> **PROMPT**: Exactly as shown, give the full listing again.

> **TASK MATERIAL**:

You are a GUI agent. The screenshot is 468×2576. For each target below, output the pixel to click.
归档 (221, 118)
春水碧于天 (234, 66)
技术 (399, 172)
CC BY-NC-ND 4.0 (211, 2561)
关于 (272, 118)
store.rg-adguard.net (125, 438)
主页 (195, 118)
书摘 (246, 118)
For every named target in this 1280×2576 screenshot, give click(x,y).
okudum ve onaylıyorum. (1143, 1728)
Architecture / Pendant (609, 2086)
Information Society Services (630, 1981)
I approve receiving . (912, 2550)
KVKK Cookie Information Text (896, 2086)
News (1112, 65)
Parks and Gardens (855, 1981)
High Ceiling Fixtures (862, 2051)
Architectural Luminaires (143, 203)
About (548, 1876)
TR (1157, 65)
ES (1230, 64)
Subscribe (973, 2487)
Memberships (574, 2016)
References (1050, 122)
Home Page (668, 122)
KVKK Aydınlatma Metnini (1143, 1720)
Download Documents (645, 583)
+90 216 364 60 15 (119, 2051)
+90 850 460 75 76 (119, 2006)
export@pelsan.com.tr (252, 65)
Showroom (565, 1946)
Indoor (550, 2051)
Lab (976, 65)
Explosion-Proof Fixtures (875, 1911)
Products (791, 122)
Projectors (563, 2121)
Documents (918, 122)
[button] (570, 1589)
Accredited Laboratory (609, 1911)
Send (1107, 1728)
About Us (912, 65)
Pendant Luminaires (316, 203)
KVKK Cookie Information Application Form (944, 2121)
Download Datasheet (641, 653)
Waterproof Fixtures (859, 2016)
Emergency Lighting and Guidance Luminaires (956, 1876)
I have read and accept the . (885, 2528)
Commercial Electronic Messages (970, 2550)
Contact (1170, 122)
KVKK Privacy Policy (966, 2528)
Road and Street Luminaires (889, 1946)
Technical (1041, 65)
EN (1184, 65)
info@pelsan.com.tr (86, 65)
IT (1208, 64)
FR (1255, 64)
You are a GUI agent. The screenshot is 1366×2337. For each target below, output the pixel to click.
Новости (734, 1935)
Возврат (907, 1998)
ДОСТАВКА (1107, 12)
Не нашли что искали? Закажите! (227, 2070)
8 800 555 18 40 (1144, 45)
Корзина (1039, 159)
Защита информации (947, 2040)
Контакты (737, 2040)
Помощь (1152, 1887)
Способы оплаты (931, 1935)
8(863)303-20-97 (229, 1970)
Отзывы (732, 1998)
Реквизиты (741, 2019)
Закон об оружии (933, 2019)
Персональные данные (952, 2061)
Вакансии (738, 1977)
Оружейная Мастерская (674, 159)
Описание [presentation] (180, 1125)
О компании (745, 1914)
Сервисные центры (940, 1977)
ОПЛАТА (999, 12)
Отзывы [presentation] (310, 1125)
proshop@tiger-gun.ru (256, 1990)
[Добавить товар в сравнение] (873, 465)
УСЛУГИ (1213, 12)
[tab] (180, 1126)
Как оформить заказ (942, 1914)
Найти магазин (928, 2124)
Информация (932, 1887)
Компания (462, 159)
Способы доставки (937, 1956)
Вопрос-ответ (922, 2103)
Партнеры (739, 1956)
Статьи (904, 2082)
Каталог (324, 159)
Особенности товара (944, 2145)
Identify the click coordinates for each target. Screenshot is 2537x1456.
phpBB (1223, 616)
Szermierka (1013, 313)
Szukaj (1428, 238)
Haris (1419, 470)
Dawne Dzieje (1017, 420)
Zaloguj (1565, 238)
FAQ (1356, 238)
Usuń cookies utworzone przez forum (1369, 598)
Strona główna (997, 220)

> **TASK ANSWER**:
You are a GUI agent. The screenshot is 468×2576. For each target below, output the pixel to click.
归档 (221, 118)
春水碧于天 (234, 66)
技术 (399, 172)
CC BY-NC-ND 4.0 (211, 2561)
关于 (272, 118)
store.rg-adguard.net (125, 438)
主页 (195, 118)
书摘 (246, 118)
For every named target in this 1280×2576 screenshot, give click(x,y).
okudum ve onaylıyorum. (1143, 1728)
Architecture / Pendant (609, 2086)
Information Society Services (630, 1981)
I approve receiving . (912, 2550)
KVKK Cookie Information Text (896, 2086)
News (1112, 65)
Parks and Gardens (855, 1981)
High Ceiling Fixtures (862, 2051)
Architectural Luminaires (143, 203)
About (548, 1876)
TR (1157, 65)
ES (1230, 64)
Subscribe (973, 2487)
Memberships (574, 2016)
References (1050, 122)
Home Page (668, 122)
KVKK Aydınlatma Metnini (1143, 1720)
Download Documents (645, 583)
+90 216 364 60 15 (119, 2051)
+90 850 460 75 76 (119, 2006)
export@pelsan.com.tr (252, 65)
Showroom (565, 1946)
Indoor (550, 2051)
Lab (976, 65)
Explosion-Proof Fixtures (875, 1911)
Products (791, 122)
Projectors (563, 2121)
Documents (918, 122)
[button] (570, 1589)
Accredited Laboratory (609, 1911)
Send (1107, 1728)
About Us (912, 65)
Pendant Luminaires (316, 203)
KVKK Cookie Information Application Form (944, 2121)
Download Datasheet (641, 653)
Waterproof Fixtures (859, 2016)
Emergency Lighting and Guidance Luminaires (956, 1876)
I have read and accept the . (885, 2528)
Commercial Electronic Messages (970, 2550)
Contact (1170, 122)
KVKK Privacy Policy (966, 2528)
Road and Street Luminaires (889, 1946)
Technical (1041, 65)
EN (1184, 65)
info@pelsan.com.tr (86, 65)
IT (1208, 64)
FR (1255, 64)
You are a GUI agent. The screenshot is 1366×2337. For each target below, output the pixel to click.
Новости (734, 1935)
Возврат (907, 1998)
ДОСТАВКА (1107, 12)
Не нашли что искали? Закажите! (227, 2070)
8 800 555 18 40 (1144, 45)
Корзина (1039, 159)
Защита информации (947, 2040)
Контакты (737, 2040)
Помощь (1152, 1887)
Способы оплаты (931, 1935)
8(863)303-20-97 (229, 1970)
Отзывы (732, 1998)
Реквизиты (741, 2019)
Закон об оружии (933, 2019)
Персональные данные (952, 2061)
Вакансии (738, 1977)
Оружейная Мастерская (674, 159)
Описание [presentation] (180, 1125)
О компании (745, 1914)
Сервисные центры (940, 1977)
ОПЛАТА (999, 12)
Отзывы [presentation] (310, 1125)
proshop@tiger-gun.ru (256, 1990)
[Добавить товар в сравнение] (873, 465)
УСЛУГИ (1213, 12)
[tab] (180, 1126)
Как оформить заказ (942, 1914)
Найти магазин (928, 2124)
Информация (932, 1887)
Компания (462, 159)
Способы доставки (937, 1956)
Вопрос-ответ (922, 2103)
Партнеры (739, 1956)
Статьи (904, 2082)
Каталог (324, 159)
Особенности товара (944, 2145)
Identify the click coordinates for each target. Screenshot is 2537x1456.
phpBB (1223, 616)
Szermierka (1013, 313)
Szukaj (1428, 238)
Haris (1419, 470)
Dawne Dzieje (1017, 420)
Zaloguj (1565, 238)
FAQ (1356, 238)
Usuń cookies utworzone przez forum (1369, 598)
Strona główna (997, 220)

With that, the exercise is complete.